In estate Allegri aveva indicato in Loftus-Cheek e Fofana i potenziali produttori di una quindicina di gol complessivi. Ma proprio quei due, guardando le loro carriere, sono tra quelli con minor abitudine alla finalizzazione. È una contraddizione di origine: aspettarsi una funzione che non appartiene geneticamente al giocatore. Non è una questione di volontà o di fiducia: è una questione di profilo.
Questo sposta il discorso dal campo al tavolo delle scelte. Perché il centrocampo non è solo il luogo in cui si disputa il possesso o si stabilisce il ritmo. È anche — nel calcio moderno — una delle principali fonti di produzione offensiva secondaria. Le squadre che mantengono continuità di rendimento, soprattutto nei campionati equilibrati, sono quelle in cui almeno uno o due centrocampisti accompagnano stabilmente l’azione fino all’area. Non come evento occasionale, ma come principio strutturale.
Il Milan, invece, ha costruito un reparto centrale in cui quasi tutti i profili privilegiano la stabilità, la protezione preventiva, la gestione della transizione difensiva. Il risultato è un centrocampo che garantisce ordine, ma produce pochi ingressi in zona gol. Non per errore esecutivo. Per scelta funzionale.
Il paradosso è che questo limite rimane nascosto finché l’attacco principale — Leao, Pulisic, Nkunku — mantiene alta la produzione. Ma quando una squadra dipende quasi esclusivamente dal fronte offensivo diretto, ogni flessione individuale diventa sistemica. Le partite bloccate, quelle in cui gli spazi si riducono e la giocata risolutiva non arriva dall’esterno, chiedono esattamente ciò che questo centrocampo non è stato costruito per offrire: presenza in area, riempimento degli half-spaces, attacco della seconda palla, inserimenti senza palla.
In questo senso, parlare di “crisi del gol del centrocampo” è quasi improprio. La crisi presuppone una deviazione rispetto alla norma. Qui, invece, siamo davanti a una coerenza interna: il centrocampo produce esattamente ciò per cui è stato selezionato.
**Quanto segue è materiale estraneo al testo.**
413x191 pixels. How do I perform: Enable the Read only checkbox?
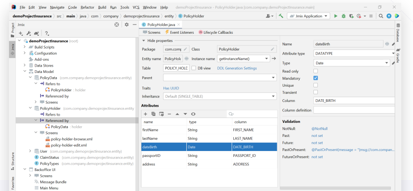tap(315, 71)
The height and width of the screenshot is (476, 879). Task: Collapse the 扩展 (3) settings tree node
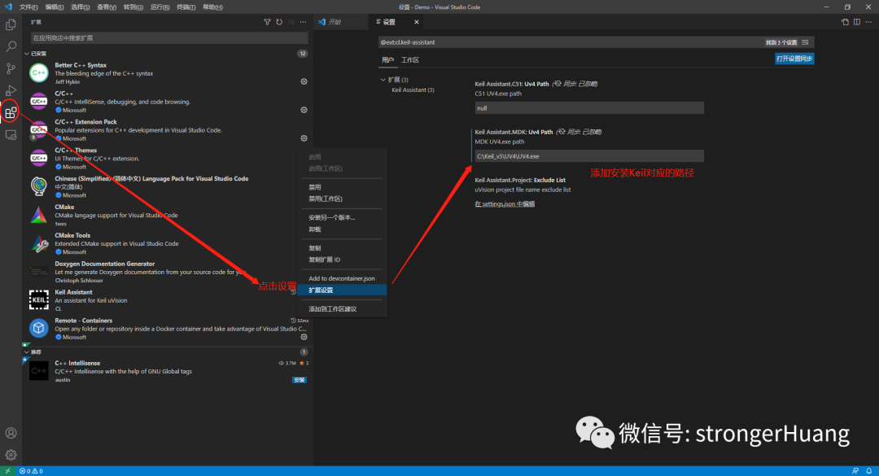click(x=383, y=80)
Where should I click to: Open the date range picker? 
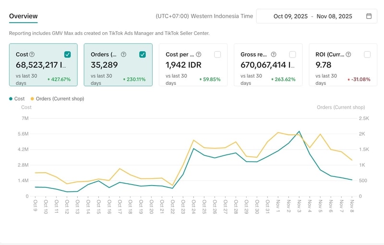click(317, 16)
La frase di Allegri sull’equilibrio finale contiene quindi un equivoco culturale: l’idea che i numeri, col tempo, si assesteranno da soli. Ma i numeri nel calcio non si equilibrano spontaneamente. Sono il risultato di funzioni assegnate. Se nessuno ha il compito strutturale di attaccare l’area, nessuno lo farà con continuità. Se nessun profilo è scelto per la finalizzazione, non nascerà un finalizzatore per inerzia.
Il problema non è che il Milan segni poco. Il problema è che, quando serve un gol che non proviene dagli attaccanti, non esiste una fonte alternativa stabile. E questo non è un limite momentaneo. È una conseguenza diretta della costruzione del reparto.
Ogni squadra racconta sé stessa anche attraverso i suoi centrocampisti. Questo Milan racconta un’idea di controllo prudente, di equilibrio, di copertura preventiva. Ma racconta anche un’assenza: quella del centrocampista che arriva, che rompe la linea, che completa l’azione. Non è nostalgia di un’epoca. È un requisito del calcio contemporaneo.
Il centrocampo che non segna, allora, non è una sfortuna statistica. È una dichiarazione progettuale.
E finché il progetto non cambia, i numeri non cambieranno.